• _Task goal_:
Check each line of the listing below for the string "agent", and copy the ones that have it.

• _Data for this exercise_:
------------------------
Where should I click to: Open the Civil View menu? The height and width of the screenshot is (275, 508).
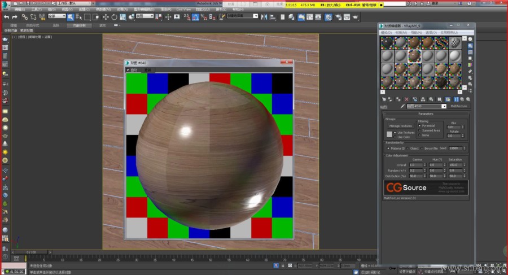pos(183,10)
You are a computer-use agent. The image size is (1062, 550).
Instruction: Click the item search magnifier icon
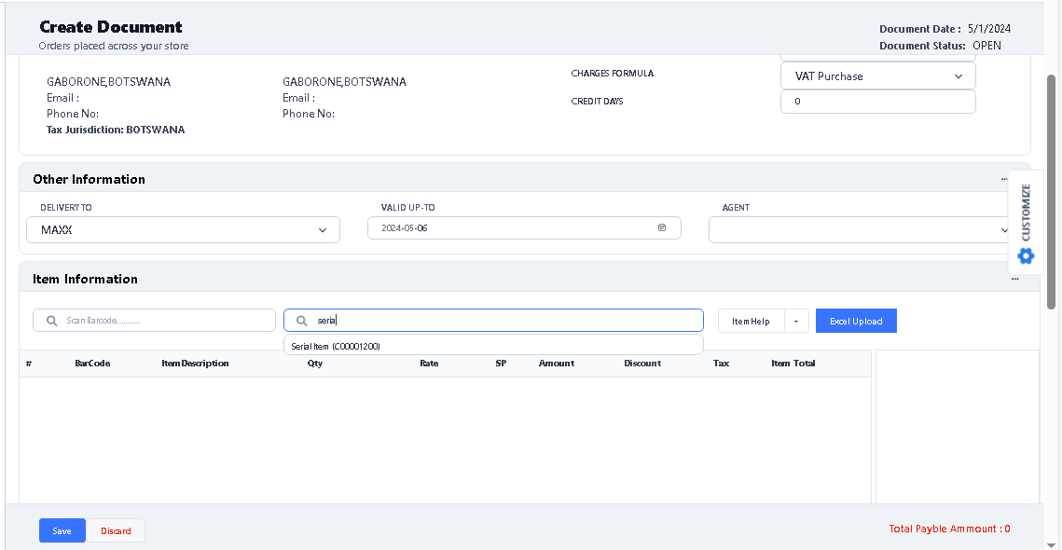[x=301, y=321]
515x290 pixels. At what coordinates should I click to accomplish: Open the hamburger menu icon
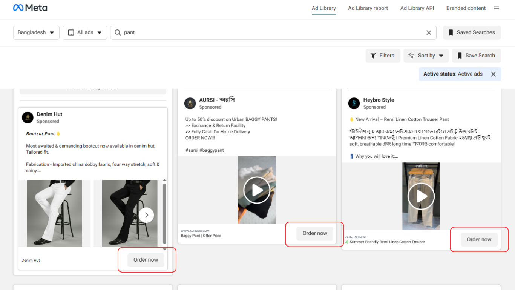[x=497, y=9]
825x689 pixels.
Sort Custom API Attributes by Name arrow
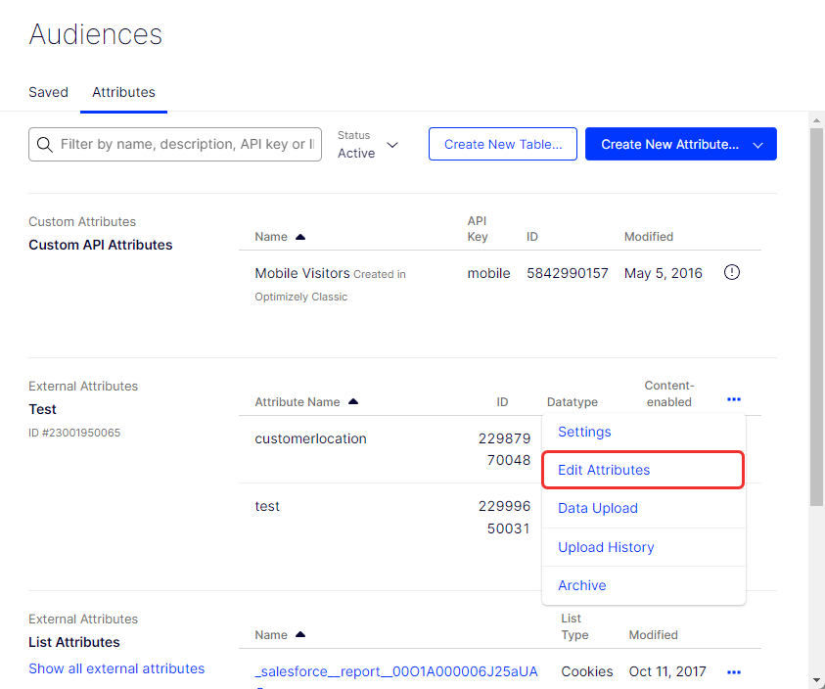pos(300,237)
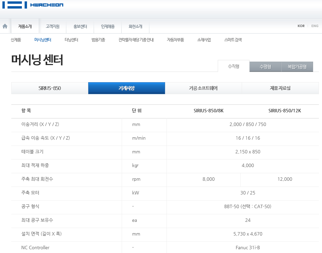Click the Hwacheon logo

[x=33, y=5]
------------------------
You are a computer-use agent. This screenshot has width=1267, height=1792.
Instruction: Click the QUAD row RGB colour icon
------------------------
• _Your response_:
You are a computer-use agent. The image size is (1062, 550).
You are a computer-use agent. This screenshot has width=1267, height=1792.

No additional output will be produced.